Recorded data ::
- - -
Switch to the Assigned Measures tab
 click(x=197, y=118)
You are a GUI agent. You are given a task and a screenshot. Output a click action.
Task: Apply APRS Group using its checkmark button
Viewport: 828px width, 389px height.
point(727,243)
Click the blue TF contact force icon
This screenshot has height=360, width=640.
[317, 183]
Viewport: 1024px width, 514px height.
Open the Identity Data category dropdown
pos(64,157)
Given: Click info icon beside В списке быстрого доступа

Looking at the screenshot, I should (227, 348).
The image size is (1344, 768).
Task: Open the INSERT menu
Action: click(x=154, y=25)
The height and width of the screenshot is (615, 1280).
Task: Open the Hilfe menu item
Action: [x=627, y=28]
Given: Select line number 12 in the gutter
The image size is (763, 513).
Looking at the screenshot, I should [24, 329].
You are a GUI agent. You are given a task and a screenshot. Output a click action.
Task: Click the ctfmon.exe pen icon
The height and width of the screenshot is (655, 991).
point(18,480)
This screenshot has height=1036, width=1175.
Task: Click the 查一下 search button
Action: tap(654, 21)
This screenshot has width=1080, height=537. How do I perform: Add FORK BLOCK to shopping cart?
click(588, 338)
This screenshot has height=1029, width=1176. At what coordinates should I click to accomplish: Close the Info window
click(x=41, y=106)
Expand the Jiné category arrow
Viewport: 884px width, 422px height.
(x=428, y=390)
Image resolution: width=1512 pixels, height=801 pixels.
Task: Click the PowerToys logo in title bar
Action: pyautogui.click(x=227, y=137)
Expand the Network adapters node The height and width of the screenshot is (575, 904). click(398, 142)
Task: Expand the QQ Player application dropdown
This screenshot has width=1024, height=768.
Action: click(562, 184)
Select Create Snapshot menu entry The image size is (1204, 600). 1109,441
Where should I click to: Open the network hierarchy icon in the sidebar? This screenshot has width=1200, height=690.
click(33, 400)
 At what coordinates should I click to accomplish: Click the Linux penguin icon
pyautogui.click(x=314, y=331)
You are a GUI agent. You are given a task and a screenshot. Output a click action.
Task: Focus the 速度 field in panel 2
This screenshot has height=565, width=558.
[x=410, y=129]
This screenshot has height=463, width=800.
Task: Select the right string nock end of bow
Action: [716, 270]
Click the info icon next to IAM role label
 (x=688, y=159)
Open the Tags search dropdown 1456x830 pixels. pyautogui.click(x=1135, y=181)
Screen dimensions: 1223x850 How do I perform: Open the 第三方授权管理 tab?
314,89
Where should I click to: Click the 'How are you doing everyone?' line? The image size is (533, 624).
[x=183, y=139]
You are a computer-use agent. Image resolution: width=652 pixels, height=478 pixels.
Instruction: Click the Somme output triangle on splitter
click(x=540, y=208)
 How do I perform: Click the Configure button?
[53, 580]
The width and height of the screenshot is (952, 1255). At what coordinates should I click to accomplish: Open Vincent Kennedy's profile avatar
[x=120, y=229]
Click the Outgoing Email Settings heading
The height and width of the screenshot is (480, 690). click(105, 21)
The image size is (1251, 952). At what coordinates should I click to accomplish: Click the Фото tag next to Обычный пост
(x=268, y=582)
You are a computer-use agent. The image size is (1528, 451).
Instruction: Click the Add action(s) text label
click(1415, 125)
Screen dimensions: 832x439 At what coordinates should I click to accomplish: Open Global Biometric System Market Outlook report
- - -
Instructions to follow ::
From the line holding "You are a computer-use agent. Image" to the last line of the data above, copy every line exactly and include nothing more.

Response for this exercise ::
You are a computer-use agent. Image resolution: width=652 pixels, height=478 pixels.
Instruction: Click the Somme output triangle on splitter
click(x=540, y=208)
 How do I perform: Click the Configure button?
[53, 580]
The width and height of the screenshot is (952, 1255). At what coordinates should I click to accomplish: Open Vincent Kennedy's profile avatar
[x=120, y=229]
Click the Outgoing Email Settings heading
The height and width of the screenshot is (480, 690). click(105, 21)
The image size is (1251, 952). At what coordinates should I click to accomplish: Click the Фото tag next to Обычный пост
(x=268, y=582)
You are a computer-use agent. The image size is (1528, 451).
Instruction: Click the Add action(s) text label
click(1415, 125)
Screen dimensions: 832x439 At what coordinates should I click to accomplish: Open Global Biometric System Market Outlook report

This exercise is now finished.